Inherited blood disorders (IBDs) include all disorders that are passed down through families and affect the normal properties of blood in humans. Their clinical effects range from benign to lethal. We are interested in IBDs that are common enough to be of public health significance and particularly in those with a link to malaria.
Malaria parasites enter red blood cells during key stages of their life cycle so it is no surprise that changes to the structure or make-up of our red blood cells can have an impact on malaria infection. Some changes to red blood cells make us more resistant to malaria infection whereas others create the potential for a harmful reaction to certain antimalarial drugs. These factors add to the importance of understanding the public health burden of these disorders and our aim of providing information for public health workers involved in malaria control.
Note on the Duffy blood group: Changes to the Duffy antigen on the red blood cell do not cause a clinical disorder but they do have a large impact on resistance to malaria infection, which is why this blood group is part of our mapping work.
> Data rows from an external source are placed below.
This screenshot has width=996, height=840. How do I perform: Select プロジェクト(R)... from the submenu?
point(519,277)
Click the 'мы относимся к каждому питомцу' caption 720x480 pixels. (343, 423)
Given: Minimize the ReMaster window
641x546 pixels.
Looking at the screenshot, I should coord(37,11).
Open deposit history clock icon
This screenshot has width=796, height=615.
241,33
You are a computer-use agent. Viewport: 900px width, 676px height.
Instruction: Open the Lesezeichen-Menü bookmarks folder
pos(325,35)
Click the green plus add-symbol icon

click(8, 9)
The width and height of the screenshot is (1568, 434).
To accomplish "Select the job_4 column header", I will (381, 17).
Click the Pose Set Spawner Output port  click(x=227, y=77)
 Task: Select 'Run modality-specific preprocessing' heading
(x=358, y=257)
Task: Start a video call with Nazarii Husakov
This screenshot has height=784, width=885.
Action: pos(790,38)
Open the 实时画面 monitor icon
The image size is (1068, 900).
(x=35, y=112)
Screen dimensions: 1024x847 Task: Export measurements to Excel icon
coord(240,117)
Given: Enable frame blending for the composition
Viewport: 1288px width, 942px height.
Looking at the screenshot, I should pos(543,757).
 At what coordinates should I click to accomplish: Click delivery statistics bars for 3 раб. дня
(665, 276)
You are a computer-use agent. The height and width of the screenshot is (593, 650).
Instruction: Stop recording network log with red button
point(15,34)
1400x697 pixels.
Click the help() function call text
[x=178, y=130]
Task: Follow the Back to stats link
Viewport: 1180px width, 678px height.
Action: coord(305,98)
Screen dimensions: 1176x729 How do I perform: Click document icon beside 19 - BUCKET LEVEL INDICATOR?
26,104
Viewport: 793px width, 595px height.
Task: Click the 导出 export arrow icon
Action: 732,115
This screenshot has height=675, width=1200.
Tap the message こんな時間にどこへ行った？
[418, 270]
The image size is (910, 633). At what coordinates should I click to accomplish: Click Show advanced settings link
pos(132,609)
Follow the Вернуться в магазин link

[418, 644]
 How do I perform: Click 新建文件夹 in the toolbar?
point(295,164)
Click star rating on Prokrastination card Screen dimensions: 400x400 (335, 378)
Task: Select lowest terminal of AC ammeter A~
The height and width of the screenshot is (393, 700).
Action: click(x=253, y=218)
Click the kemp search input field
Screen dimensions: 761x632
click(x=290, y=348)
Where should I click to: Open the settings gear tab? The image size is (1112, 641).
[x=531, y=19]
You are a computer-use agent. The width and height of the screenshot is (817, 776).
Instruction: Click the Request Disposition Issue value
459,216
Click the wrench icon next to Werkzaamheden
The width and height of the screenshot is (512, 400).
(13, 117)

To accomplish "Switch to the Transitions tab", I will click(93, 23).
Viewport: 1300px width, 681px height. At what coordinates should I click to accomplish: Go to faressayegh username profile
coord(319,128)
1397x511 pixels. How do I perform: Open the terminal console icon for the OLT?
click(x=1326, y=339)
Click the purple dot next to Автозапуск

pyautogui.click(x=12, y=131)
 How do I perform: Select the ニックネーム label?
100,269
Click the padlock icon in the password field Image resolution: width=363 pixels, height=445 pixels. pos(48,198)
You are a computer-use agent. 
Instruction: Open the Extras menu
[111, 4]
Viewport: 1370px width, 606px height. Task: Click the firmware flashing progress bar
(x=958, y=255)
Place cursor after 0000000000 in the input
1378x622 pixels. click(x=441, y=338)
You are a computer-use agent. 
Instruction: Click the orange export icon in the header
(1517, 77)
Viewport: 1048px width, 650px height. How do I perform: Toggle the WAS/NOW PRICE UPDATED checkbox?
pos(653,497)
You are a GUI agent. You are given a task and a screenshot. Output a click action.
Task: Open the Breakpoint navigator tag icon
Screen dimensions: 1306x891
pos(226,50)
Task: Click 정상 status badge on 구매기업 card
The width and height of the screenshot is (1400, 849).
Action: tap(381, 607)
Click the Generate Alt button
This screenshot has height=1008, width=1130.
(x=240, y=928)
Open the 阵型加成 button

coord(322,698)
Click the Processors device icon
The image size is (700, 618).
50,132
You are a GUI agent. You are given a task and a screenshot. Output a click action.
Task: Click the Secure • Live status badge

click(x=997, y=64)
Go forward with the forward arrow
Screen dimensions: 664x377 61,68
Glucose-6-phosphate dehydrogenase deficiency (G6PD deficiency) is a hereditary disease which can cause jaundice in newborn babies and haemolytic anaemia (when red blood cells break up) throughout life, usually triggered by an infection or exposure to certain foods or chemicals. One of the chemicals that can trigger severe symptoms in people with G6PD deficiency is primaquine, the only drug currently available to clear the relapsing life stages of the Plasmodium vivax parasite (one of the two major parasites causing malaria in humans) from the liver.
The gene that codes for G6PD has a number of variants; some code for normal levels of G6PD in the body, some cause mild deficiencies and some cause severe deficiencies. The gene is found on the X chromosome. Women have two copies of the X chromosome and therefore two opportunities to inherit a copy of the gene which codes for normal levels of G6PD. Men only have one copy of the X chromosome and therefore only one copy of the G6PD gene. Men are therefore more likely to suffer from severe G6PD deficiency.
G6PD deficiency can be common in populations with high levels of malaria infection caused by the parasite Plasmodium vivax. Malaria control programmes need to know this to inform their policies on using primaquine as a treatment and as a control measure for malaria in the population. Our research focuses on mapping the prevalence of G6PD deficiency and the genetic mutations causing it. We have also calculated estimates of the populations affected by the condition.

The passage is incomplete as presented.